By Fr Michael Knight SVD
Christmas is the time when Jesus enters our lives in a special way. However this can be overshadowed by all the other activities at this time, like partying, shopping sprees and the giving of gifts. Also, I have now discovered that Christmas does not have to be a “once off” event for the year, but rather has an essential all year round character.
About 20 years ago I was asked to leave my beloved mission in Ghana in West Africa and return to Australia for Formation ministry. My mission in Ghana had been Parish work, in a very traditional area, where the people were subsistence farmers. After a time of local language learning I became very committed to my missionary work. For the most part this comprised going around, by motorbike, to the different villages for the purpose of basic catechesis as also for initiating development projects concerning the digging of wells and boreholes and for managing a Primary Health care project. At that time the people did not have a scientific understanding of disease and sickness. In this part of the world getting access to a healthy water supply was also a real challenge especially during the long dry season. Missionary life for me in Ghana was all go..go..go… I did what I believed all good SVD Missionaries did, that was my motivation.
When I arrived in Melbourne I enrolled in the Heart of Life programme for Spiritual Direction, as part of my preparation for Formation ministry. As the first activity of the year, our group of six people and our Director went to a local Retreat Centre.
On our first morning of the retreat our Director asked all of us in the group to take our Bibles and go somewhere in the grounds and see what particular Bible passage engages us. So I took my Bible and sat under a tree and decided to open it at random and see what happens. The passage I got was that towards the end of John’s gospel, when the risen Jesus appears to the Apostles at the Sea of Tiberias, and Jesus asks Simon Peter: ‘Simon, do you love me?”
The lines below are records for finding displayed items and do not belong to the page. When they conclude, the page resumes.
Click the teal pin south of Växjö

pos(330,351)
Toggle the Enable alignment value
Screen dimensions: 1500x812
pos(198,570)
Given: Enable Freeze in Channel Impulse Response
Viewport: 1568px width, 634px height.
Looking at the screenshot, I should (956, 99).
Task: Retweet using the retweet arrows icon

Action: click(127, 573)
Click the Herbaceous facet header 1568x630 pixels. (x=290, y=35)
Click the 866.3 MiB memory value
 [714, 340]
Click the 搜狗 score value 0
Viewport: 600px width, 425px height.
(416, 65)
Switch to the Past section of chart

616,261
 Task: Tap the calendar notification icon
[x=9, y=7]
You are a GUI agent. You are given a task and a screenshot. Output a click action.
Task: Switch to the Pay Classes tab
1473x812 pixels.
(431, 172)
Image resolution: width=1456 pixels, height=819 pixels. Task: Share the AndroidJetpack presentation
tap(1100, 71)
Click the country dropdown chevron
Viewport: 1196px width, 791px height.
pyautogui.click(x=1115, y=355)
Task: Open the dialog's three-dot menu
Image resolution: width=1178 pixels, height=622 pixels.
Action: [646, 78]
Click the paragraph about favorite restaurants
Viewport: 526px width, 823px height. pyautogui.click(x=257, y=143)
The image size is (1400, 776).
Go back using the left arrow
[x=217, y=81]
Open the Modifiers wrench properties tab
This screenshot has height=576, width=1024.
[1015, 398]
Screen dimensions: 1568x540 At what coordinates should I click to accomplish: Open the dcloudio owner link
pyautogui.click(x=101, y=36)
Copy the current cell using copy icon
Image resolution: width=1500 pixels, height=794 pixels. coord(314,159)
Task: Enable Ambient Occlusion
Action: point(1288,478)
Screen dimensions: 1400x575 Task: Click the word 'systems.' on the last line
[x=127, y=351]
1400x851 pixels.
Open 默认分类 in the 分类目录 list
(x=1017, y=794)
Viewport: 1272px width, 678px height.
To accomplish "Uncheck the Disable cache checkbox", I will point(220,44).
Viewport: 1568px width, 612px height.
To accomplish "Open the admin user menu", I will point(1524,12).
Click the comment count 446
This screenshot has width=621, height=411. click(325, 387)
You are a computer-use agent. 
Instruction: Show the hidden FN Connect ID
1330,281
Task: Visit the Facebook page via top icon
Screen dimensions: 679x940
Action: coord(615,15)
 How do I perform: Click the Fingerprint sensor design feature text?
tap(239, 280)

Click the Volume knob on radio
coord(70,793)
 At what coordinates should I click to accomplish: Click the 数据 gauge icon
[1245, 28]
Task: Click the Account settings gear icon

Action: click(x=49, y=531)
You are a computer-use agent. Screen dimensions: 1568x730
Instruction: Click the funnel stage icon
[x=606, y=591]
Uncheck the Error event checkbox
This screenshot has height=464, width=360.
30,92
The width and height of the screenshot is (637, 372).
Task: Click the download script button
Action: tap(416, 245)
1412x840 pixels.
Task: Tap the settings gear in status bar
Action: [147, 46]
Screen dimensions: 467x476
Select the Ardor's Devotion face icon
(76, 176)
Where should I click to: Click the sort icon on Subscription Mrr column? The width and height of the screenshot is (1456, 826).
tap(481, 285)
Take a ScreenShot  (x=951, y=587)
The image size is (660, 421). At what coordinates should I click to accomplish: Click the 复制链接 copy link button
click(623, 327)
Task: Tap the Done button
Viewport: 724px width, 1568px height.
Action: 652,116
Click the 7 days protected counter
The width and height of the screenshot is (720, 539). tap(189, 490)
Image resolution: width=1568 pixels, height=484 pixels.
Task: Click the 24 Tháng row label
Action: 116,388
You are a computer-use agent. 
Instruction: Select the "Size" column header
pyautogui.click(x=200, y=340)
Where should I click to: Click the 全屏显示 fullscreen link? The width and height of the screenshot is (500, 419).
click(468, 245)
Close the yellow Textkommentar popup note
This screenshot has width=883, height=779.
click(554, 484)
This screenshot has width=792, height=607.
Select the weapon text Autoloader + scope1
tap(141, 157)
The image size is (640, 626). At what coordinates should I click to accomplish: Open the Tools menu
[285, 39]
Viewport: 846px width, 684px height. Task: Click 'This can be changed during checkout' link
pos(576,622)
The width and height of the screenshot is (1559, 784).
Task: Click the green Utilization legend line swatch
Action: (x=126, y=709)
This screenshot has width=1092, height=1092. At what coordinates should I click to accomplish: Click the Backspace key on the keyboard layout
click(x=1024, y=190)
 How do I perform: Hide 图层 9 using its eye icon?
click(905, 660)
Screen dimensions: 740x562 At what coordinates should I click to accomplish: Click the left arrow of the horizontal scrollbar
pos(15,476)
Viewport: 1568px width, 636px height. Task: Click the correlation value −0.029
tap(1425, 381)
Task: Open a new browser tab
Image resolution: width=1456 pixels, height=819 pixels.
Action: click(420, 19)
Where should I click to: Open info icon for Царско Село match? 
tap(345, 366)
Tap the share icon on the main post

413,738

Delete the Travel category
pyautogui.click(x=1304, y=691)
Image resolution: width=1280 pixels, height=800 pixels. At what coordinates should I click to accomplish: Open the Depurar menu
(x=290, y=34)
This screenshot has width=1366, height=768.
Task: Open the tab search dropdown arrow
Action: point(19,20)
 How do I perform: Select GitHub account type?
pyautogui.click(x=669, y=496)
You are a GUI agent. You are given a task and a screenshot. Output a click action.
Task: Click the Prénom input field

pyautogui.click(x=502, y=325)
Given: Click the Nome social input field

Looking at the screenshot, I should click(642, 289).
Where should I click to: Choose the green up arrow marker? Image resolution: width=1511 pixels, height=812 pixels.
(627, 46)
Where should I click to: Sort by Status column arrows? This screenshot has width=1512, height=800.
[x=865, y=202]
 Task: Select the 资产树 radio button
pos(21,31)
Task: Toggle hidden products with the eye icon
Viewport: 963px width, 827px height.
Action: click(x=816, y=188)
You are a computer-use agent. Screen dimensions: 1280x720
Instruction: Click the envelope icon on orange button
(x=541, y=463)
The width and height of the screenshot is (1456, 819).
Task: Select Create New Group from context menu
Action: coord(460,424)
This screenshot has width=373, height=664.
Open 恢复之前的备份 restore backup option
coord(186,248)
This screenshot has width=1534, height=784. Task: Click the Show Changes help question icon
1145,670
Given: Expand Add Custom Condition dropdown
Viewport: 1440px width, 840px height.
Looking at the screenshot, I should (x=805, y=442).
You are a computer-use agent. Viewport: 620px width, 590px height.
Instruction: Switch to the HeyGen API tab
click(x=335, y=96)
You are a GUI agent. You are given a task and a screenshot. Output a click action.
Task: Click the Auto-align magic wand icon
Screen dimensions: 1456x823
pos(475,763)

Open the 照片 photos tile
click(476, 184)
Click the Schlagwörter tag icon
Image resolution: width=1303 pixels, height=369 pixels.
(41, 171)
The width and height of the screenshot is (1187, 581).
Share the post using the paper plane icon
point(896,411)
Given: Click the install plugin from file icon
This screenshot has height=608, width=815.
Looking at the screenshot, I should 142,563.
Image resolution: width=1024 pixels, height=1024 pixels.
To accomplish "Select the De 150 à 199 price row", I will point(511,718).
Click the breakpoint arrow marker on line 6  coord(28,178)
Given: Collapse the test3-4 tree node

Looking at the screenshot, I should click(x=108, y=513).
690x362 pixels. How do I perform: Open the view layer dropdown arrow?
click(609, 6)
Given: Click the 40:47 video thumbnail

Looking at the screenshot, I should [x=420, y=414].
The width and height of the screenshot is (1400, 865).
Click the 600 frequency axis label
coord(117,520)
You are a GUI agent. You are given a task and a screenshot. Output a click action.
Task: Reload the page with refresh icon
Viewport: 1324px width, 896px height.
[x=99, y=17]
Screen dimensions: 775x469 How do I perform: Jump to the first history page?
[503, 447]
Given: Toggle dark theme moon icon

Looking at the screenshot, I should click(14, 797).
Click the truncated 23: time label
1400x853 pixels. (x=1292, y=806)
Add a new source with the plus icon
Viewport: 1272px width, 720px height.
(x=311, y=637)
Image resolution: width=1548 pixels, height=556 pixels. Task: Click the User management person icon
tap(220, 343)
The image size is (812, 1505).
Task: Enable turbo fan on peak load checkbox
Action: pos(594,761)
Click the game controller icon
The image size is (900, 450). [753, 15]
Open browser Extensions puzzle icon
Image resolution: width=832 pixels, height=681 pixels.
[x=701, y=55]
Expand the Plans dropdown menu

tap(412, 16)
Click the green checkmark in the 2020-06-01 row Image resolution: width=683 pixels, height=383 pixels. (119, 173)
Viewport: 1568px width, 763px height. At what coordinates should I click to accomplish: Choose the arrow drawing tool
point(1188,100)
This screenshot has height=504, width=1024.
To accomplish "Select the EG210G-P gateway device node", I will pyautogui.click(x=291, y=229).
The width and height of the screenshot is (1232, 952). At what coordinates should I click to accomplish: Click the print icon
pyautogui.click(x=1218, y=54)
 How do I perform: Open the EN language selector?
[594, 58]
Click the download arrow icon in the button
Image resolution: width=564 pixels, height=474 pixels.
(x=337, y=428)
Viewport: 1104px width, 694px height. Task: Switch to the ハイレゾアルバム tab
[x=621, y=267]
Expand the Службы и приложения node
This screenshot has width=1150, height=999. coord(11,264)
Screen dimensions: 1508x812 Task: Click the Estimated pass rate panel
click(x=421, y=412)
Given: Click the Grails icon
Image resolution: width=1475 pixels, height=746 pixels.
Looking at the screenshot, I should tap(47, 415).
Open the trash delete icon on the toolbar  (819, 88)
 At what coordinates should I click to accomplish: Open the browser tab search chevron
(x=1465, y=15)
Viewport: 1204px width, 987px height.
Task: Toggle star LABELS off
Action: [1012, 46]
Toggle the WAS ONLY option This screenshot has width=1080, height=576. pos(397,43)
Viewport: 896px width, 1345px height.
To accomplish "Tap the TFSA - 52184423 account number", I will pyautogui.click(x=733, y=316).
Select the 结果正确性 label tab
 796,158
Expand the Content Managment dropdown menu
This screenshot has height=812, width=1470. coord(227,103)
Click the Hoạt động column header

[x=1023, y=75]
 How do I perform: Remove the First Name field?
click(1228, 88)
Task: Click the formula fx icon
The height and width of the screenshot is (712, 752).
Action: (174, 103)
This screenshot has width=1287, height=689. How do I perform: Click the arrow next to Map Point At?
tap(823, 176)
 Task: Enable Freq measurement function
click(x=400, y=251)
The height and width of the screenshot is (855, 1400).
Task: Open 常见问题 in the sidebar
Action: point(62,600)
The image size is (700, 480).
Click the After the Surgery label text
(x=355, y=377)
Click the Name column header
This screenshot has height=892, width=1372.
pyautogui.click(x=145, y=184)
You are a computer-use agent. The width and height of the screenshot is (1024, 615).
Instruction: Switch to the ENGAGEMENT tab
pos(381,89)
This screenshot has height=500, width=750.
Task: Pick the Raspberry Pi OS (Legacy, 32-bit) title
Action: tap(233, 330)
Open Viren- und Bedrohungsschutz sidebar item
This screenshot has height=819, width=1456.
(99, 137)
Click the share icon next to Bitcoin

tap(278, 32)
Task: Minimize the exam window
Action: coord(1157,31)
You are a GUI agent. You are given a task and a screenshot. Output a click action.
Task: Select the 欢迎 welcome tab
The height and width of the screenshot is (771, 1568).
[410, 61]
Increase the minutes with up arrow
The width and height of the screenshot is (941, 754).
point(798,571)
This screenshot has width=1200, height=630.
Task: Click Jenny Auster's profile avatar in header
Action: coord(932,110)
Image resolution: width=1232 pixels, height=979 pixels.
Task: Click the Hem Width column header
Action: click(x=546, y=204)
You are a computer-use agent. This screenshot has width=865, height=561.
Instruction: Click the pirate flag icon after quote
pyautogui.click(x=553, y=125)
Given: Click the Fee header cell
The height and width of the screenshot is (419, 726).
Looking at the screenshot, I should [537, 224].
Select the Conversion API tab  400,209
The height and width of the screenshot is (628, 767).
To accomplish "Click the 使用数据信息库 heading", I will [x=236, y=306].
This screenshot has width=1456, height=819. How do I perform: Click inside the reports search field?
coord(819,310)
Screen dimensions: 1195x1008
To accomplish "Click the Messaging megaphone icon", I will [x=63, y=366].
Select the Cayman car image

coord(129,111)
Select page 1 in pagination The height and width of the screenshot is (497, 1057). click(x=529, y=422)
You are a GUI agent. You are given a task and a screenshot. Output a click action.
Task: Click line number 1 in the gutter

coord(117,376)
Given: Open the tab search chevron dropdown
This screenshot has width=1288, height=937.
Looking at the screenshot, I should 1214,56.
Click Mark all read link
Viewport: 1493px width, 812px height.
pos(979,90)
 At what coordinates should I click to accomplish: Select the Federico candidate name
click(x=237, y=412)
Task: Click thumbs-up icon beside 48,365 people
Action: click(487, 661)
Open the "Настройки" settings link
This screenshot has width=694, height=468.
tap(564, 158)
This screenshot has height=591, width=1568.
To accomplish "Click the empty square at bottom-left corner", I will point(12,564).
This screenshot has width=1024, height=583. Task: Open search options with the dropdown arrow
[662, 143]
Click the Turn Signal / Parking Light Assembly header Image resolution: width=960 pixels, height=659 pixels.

That impacted on me as: “Mike do you love me?” I was shocked and didn’t know how to respond. Here I was a returned bush missionary and I had never faced such a question from Jesus. I thought, “This is too much”. Then I decided that I would close the Bible and look at the gospel of Luke which has a social activist slant. That would be more my style. However when I paged through Luke nothing engaged me at all, it seemed rather dry. I couldn’t believe this so I closed my Bible again.
Then I decided to try opening my Bible at random again and would you believe it, I was looking at the same passage from John’s Gospel: “Mike do you love me?”
So I went back to the group and shared with them what had happened. They were very supportive and my Supervisor told me that this is now the time for me to go deeper into my motivation for being a religious missionary at an emotional and a faith level.
This period in my life was very important for me, something like a watershed time and I also look on it as a “Christmas”, when Jesus was born again in my heart, and indeed in my life, as a religious missionary.
In reflection I could look back at my time as a missionary in Ghana and realise that there had been indications of Jesus trying to break through in this way but because of all my busyness and other pre-occupations I wasn’t able to hear this invitation from Jesus, addressed to a deeper level within myself.
Another learning that has come for me in this regard, is that of allowing myself about 10 to 15 minutes at the end of each day to sit quietly and go back over the different situations of the day and try to discern when Jesus has been present in a special way. This may have happened, for example, in different situations with different people and often in the most ordinary circumstances. I am not talking of dramatic happenings but simply Jesus reaching out to me in the more ordinary events and situations that have unfolded in the course of daily life.
In this sense Christmas is now for me, not a once off annual feast, but rather a year round event with Jesus seeking to be incarnated in my mind and heart and in my daily life.